Studies from Multiple Contexts

Edited By Michael W. Kramer, Loril M. Gossett and Laurie K. Lewis

This book won the 2014 Applied Communication Division Award for Outstanding Edited Book

There is a growing interest in studying nonprofit organizations and volunteers as an alternative to studying employees in for-profit businesses and government agencies. This is driven in part by the recognition that volunteers make important contributions to society and the economy. This book is the first edited volume written primarily by communication scholars to focus on volunteers. It explores the experience of being a volunteer and managing volunteers through a focus on empirical examination of communication in volunteering. The contributors explore volunteers broadly and are divided into five sections which cover becoming a volunteer; learning about self as a volunteer; dark sides of volunteering; organizationally supported volunteering; and voice and dissent.
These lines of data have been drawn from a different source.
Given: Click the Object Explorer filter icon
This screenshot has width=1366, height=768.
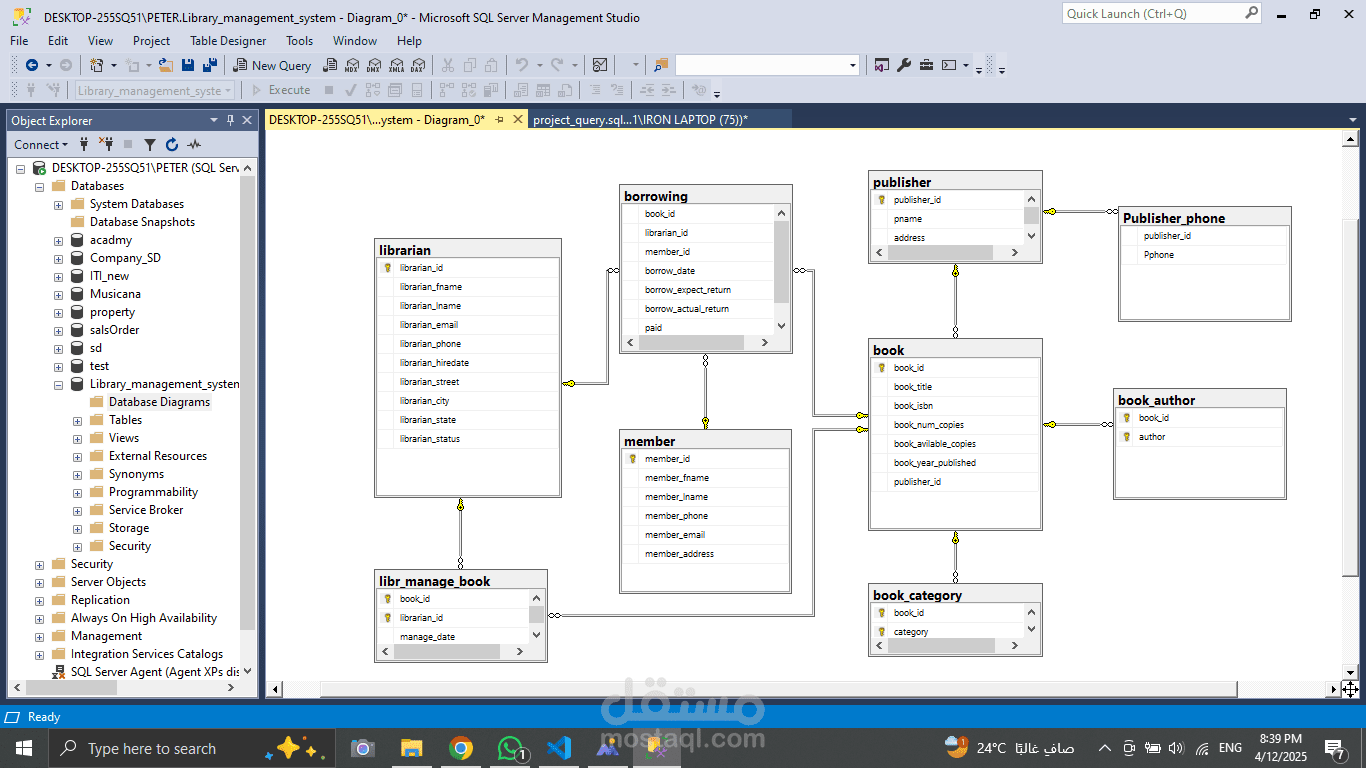Looking at the screenshot, I should 150,145.
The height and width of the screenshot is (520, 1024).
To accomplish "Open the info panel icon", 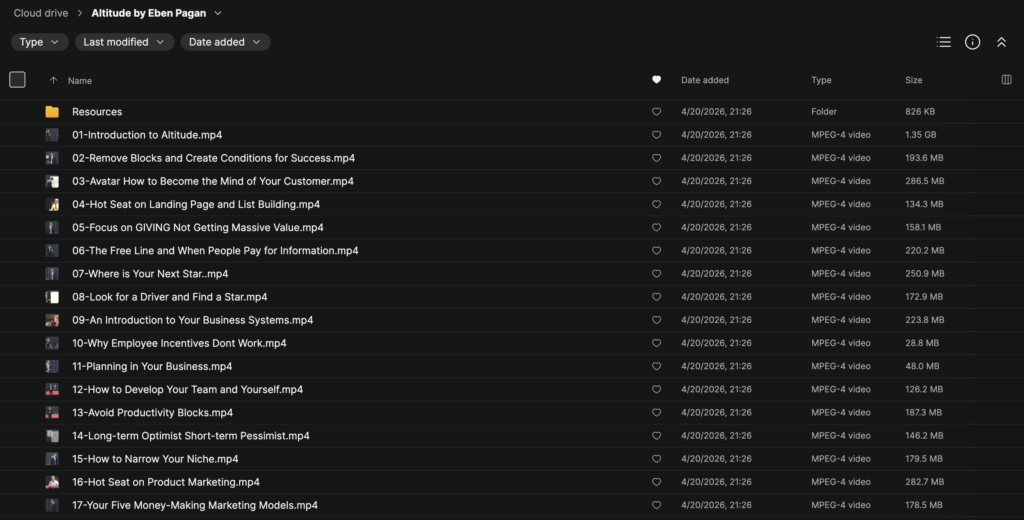I will (x=972, y=42).
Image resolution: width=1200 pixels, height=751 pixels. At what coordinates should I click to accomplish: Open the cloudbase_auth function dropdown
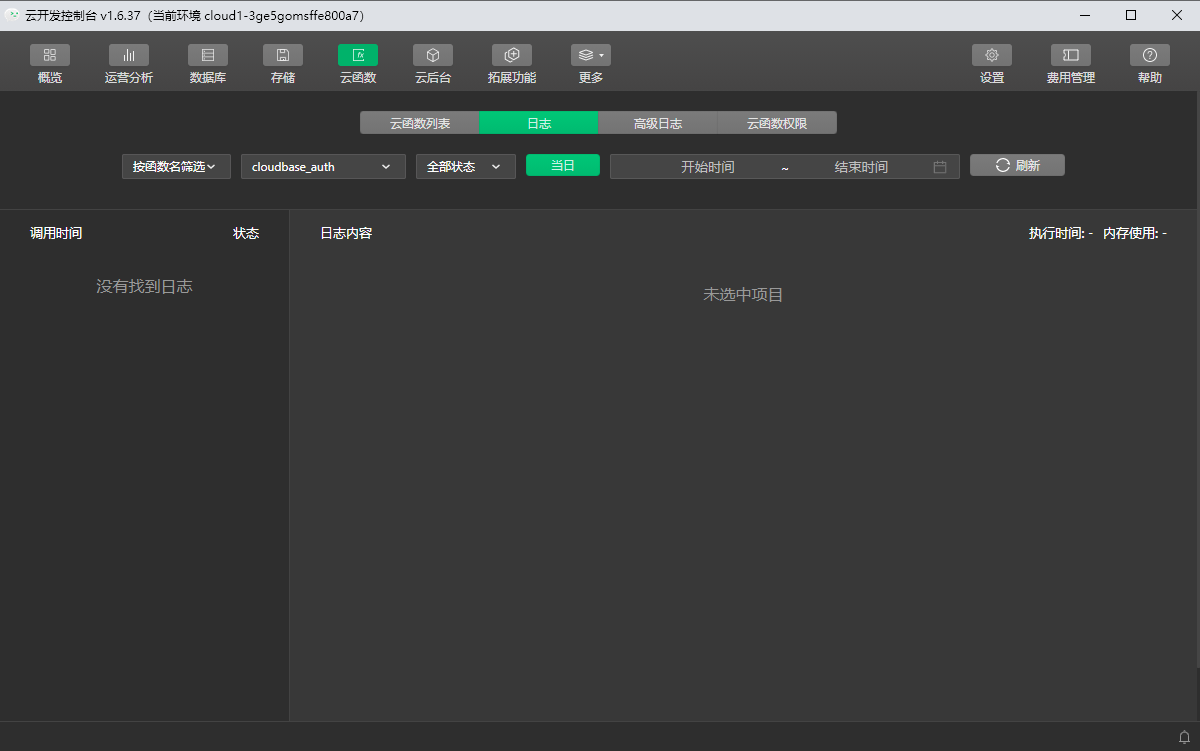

The final chapter suggests areas of future research and application of the book.
An important focus of the book is its data-based, empirical studies. Although each chapter includes applications, those recommendations are based on systematic studies of volunteers rather than primarily on anecdotal evidence or previous literature. Furthermore, each chapter includes a brief field experience narrative written by a volunteer, as well as addressing a broader conceptual or theoretical issue of organizational studies. In this way the book provides more than just case studies of volunteers, but also addresses general organizational issues.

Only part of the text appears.